* **Description of the task**
Please write the following entries out once more, exactly.

* **Given entries**
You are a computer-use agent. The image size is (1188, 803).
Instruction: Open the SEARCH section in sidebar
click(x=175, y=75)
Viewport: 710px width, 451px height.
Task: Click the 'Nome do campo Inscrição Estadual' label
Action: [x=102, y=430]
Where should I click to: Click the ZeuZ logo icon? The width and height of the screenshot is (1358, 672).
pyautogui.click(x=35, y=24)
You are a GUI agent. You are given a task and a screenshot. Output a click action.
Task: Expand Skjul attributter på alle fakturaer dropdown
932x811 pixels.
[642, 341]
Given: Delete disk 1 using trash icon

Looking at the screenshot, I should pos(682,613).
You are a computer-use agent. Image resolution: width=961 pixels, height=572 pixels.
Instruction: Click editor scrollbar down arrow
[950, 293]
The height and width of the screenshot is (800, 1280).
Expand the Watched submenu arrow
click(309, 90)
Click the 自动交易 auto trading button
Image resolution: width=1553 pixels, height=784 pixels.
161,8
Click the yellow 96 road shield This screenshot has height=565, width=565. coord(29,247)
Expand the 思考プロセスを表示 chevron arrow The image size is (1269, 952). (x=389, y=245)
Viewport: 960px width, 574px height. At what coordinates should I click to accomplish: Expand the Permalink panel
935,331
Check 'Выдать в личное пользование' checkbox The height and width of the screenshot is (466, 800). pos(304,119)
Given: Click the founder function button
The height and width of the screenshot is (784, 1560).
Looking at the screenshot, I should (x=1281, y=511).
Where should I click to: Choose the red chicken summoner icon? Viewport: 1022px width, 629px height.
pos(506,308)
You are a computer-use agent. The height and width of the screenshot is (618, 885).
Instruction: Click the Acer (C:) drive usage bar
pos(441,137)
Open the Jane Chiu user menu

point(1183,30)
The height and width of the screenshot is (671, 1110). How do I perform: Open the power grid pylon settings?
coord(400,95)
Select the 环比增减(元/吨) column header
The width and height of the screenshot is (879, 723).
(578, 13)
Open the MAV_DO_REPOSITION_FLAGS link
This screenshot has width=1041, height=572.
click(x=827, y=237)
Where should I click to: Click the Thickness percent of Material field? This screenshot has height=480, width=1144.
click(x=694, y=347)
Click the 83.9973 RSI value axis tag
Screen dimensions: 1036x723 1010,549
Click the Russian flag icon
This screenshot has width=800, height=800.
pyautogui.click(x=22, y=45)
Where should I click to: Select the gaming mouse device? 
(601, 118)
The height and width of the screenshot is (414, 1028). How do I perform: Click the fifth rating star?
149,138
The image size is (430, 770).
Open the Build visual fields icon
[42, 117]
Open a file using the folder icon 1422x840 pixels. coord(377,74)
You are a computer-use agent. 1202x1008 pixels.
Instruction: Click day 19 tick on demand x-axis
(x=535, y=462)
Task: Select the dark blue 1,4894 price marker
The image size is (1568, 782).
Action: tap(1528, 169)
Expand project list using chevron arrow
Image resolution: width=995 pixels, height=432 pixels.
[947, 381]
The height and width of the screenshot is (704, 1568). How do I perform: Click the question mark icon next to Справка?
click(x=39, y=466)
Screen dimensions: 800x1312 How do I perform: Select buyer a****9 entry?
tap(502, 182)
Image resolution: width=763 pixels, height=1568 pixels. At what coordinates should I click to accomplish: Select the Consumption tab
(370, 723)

* **Answer to this exercise**
You are a computer-use agent. The image size is (1188, 803).
Instruction: Open the SEARCH section in sidebar
click(x=175, y=75)
Viewport: 710px width, 451px height.
Task: Click the 'Nome do campo Inscrição Estadual' label
Action: [x=102, y=430]
Where should I click to: Click the ZeuZ logo icon? The width and height of the screenshot is (1358, 672).
pyautogui.click(x=35, y=24)
You are a GUI agent. You are given a task and a screenshot. Output a click action.
Task: Expand Skjul attributter på alle fakturaer dropdown
932x811 pixels.
[642, 341]
Given: Delete disk 1 using trash icon

Looking at the screenshot, I should pos(682,613).
You are a computer-use agent. Image resolution: width=961 pixels, height=572 pixels.
Instruction: Click editor scrollbar down arrow
[950, 293]
The height and width of the screenshot is (800, 1280).
Expand the Watched submenu arrow
click(309, 90)
Click the 自动交易 auto trading button
Image resolution: width=1553 pixels, height=784 pixels.
161,8
Click the yellow 96 road shield This screenshot has height=565, width=565. coord(29,247)
Expand the 思考プロセスを表示 chevron arrow The image size is (1269, 952). (x=389, y=245)
Viewport: 960px width, 574px height. At what coordinates should I click to accomplish: Expand the Permalink panel
935,331
Check 'Выдать в личное пользование' checkbox The height and width of the screenshot is (466, 800). pos(304,119)
Given: Click the founder function button
The height and width of the screenshot is (784, 1560).
Looking at the screenshot, I should (x=1281, y=511).
Where should I click to: Choose the red chicken summoner icon? Viewport: 1022px width, 629px height.
pos(506,308)
You are a computer-use agent. The height and width of the screenshot is (618, 885).
Instruction: Click the Acer (C:) drive usage bar
pos(441,137)
Open the Jane Chiu user menu

point(1183,30)
The height and width of the screenshot is (671, 1110). How do I perform: Open the power grid pylon settings?
coord(400,95)
Select the 环比增减(元/吨) column header
The width and height of the screenshot is (879, 723).
(578, 13)
Open the MAV_DO_REPOSITION_FLAGS link
This screenshot has width=1041, height=572.
click(x=827, y=237)
Where should I click to: Click the Thickness percent of Material field? This screenshot has height=480, width=1144.
click(x=694, y=347)
Click the 83.9973 RSI value axis tag
Screen dimensions: 1036x723 1010,549
Click the Russian flag icon
This screenshot has width=800, height=800.
pyautogui.click(x=22, y=45)
Where should I click to: Select the gaming mouse device? 
(601, 118)
The height and width of the screenshot is (414, 1028). How do I perform: Click the fifth rating star?
149,138
The image size is (430, 770).
Open the Build visual fields icon
[42, 117]
Open a file using the folder icon 1422x840 pixels. coord(377,74)
You are a computer-use agent. 1202x1008 pixels.
Instruction: Click day 19 tick on demand x-axis
(x=535, y=462)
Task: Select the dark blue 1,4894 price marker
The image size is (1568, 782).
Action: tap(1528, 169)
Expand project list using chevron arrow
Image resolution: width=995 pixels, height=432 pixels.
[947, 381]
The height and width of the screenshot is (704, 1568). How do I perform: Click the question mark icon next to Справка?
click(x=39, y=466)
Screen dimensions: 800x1312 How do I perform: Select buyer a****9 entry?
tap(502, 182)
Image resolution: width=763 pixels, height=1568 pixels. At what coordinates should I click to accomplish: Select the Consumption tab
(370, 723)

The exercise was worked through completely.